Friday, January 21, 2011
Memorization supposedly made easy with SpellDial
That's simply because we're all identified by our names and not by our phone numbers. It's easier to find McDonald's or Jollibee's delivery number by their brand names rather than the number itself.
Albert Padin invented SpellDial to do just that.
I RSVP'd weeks back for tech talk meet up seat in IT Park yesterday and was lucky to have met this 22 year old genius. Well yes many websites similarly have this type of service such as Zyb. But most of these sites only provide storage of names in your phonebook and that you have to type or sync in all the numbers from your phone. Something more like importing data. That's time consuming.
But what if one of your contacts lost their phone? What if one of your friends is hiding from an ex-boyfriend and changed her number? What if your friend added or changed network.

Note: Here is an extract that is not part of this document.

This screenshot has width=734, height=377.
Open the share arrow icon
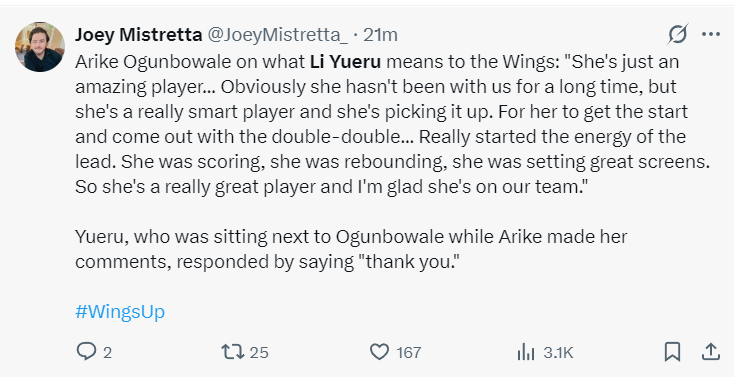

SpellDial's sales pitch empowers phone number owners to update their numbers themselves. Effectively, if one of your contacts change numbers, assuming your contacts use this service, you can still contact them without you knowing the update.

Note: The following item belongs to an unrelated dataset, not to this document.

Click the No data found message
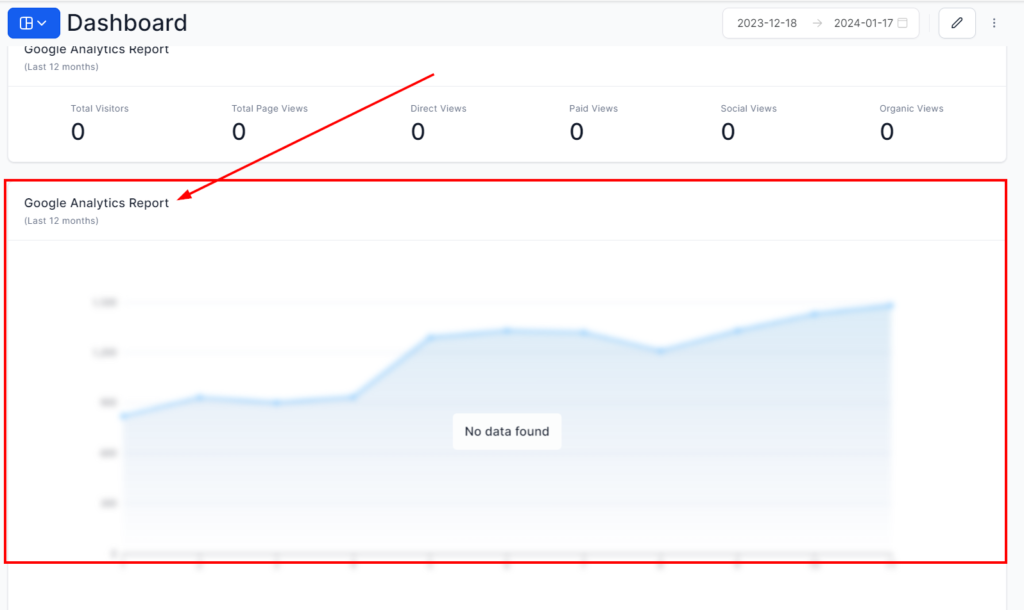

The logic is very simple and the functionality is very easy to use. It's a function of self-branding.
However, there are still areas for improvement. One of which is the ability to acknowledge duplication of names. For example, there could be several Ian Zafra's in the Philippines and in the world. The system only recognizes the first to register that name (so I did mine soonest I got home).
Second area of improvement is that it can only work via an internet connection. Your ordinary phone cannot avail of this (yet). But if you an iPhone, you can type in my name, for example and call me even without knowing my number. Just like how the Yellow Pages work.
This is could be helpful for businesses but this is also scary as you are somewhat publicized.